**CONSEGNA**
Secondo l'estratto della pagina, in che data avvenne il lancio di monetine davanti all'hotel Raphael?

**ESTRATTO DELLA PAGINA**
◇ ◇ ◇

Non può accadere nulla, a cominciare dall’insoddisfazione.

La calura estiva e l’olezzo dei cumuli di spazzatura ad ogni angolo di strada della Capitale disincentivano l’avvio di iniziative itineranti armate al seguito di moderni quadrumviri. Siamo un Paese in cui rivoluzioni e golpe non trovano terreno fertile. Anche i più esacerbati dissidenti non riuscirebbero a dar vita nemmeno ai propositi maggiormente viscerali: c’è chi ha un appuntamento dal dentista, chi deve accompagnare la figlia a danza, chi non può muoversi per via dell’auto rimossa dai vigili urbani e portata al deposito giudiziario, chi invece ha la partita di calcetto o la riunione di condominio, chi ha la suocera tra i piedi, chi ha ottenuto quattro giorni di riposo dal medico curante per aver modo di imbiancar casa o imbottigliare i pomodori, e così a seguire.

Lo stesso vale per l’indignazione e il desiderio che i responsabili paghino il prezzo delle malefatte.

E’ lontano il ricordo della fatidica sera del 30 aprile 1993 dinanzi all’hotel Raphael nel centro di Roma. Il crucifige a suon di monetine scagliate contro un personaggio che rappresentava il normotipo della politica italiana era il gesto liberatorio della massa di oppressi. Si è discusso se i 200 lanciatori di spiccioli fossero spontanei o se la loro partecipazione fosse stata suggerita, incentivata o addirittura organizzata da fazioni interessate a capovolgere storici equilibri improvvisamente vacillanti. Ma il fatto resta. Indelebile.

◇ ◇ ◇

**RIGHE FORNITE**

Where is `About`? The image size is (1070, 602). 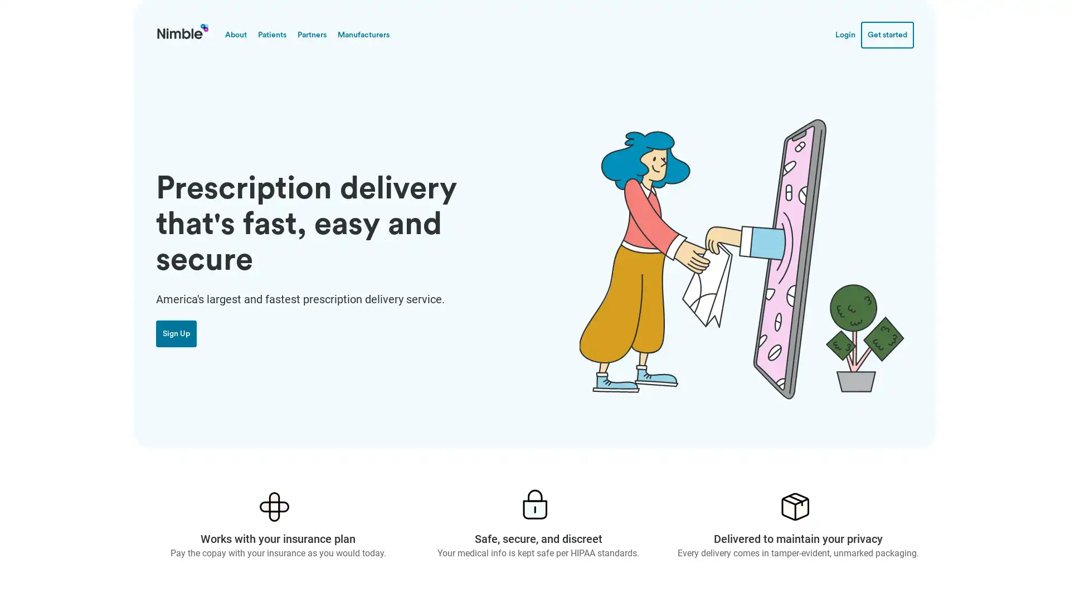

◇ ◇ ◇

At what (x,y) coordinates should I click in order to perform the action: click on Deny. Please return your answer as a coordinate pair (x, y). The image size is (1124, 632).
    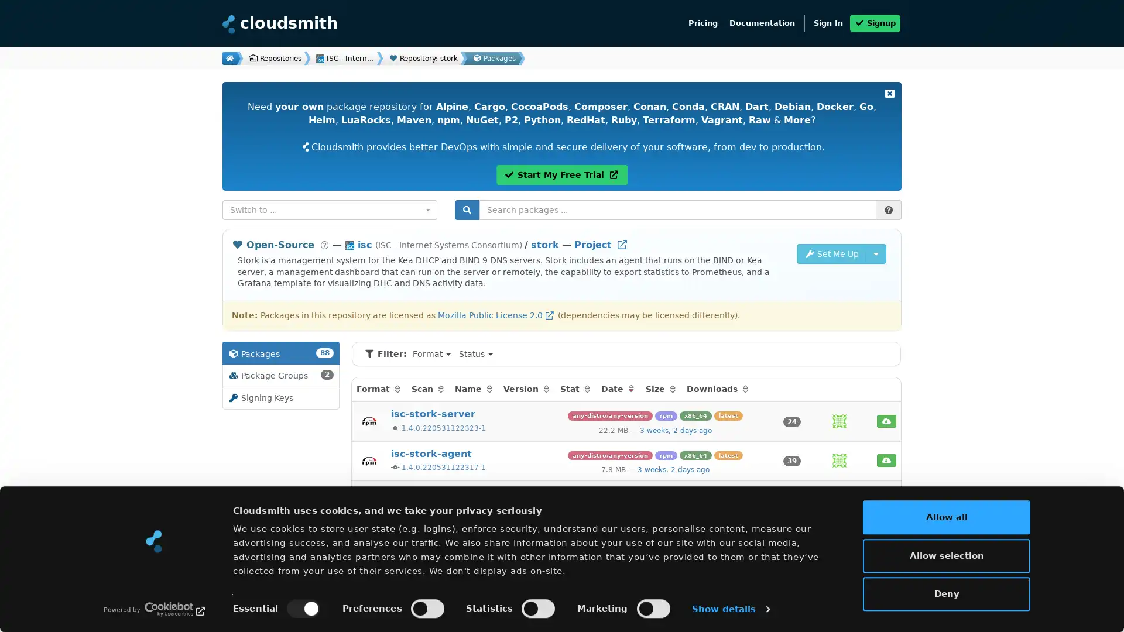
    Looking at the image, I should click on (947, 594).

◇ ◇ ◇

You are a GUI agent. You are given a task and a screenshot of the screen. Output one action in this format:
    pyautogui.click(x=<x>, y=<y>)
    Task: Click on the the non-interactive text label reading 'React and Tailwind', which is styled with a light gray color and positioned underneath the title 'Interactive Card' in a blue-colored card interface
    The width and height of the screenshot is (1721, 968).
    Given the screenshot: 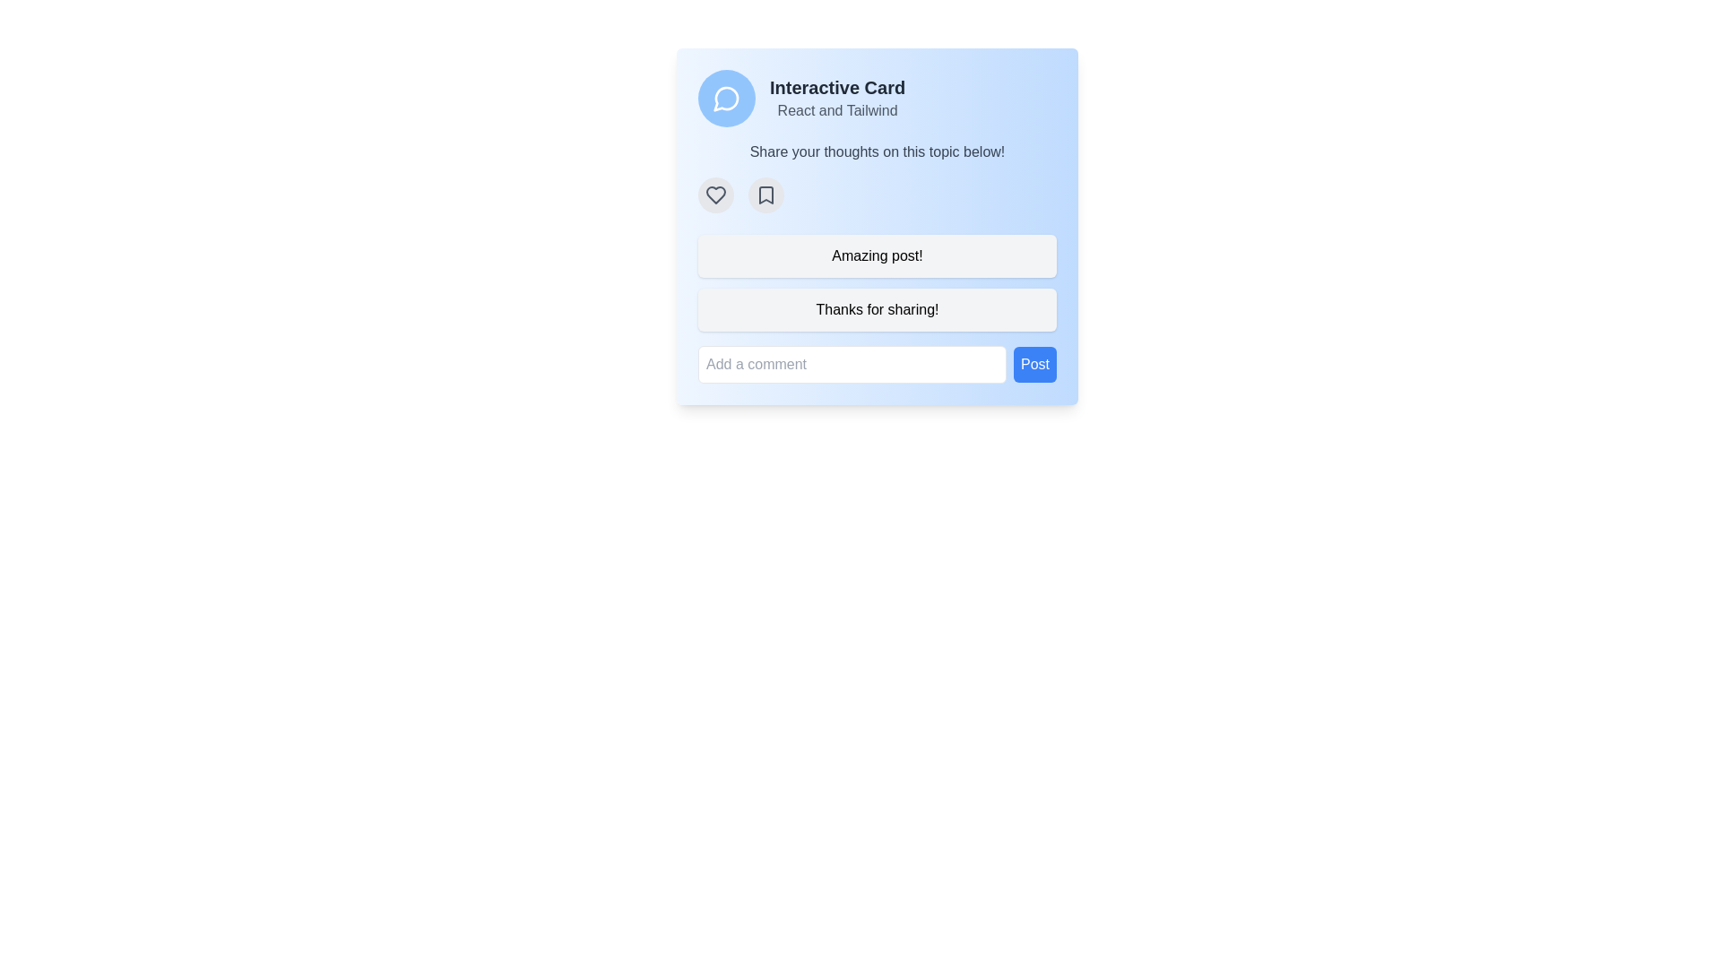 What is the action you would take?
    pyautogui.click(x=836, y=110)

◇ ◇ ◇

**SOLUZIONE**
La sera del 30 aprile 1993.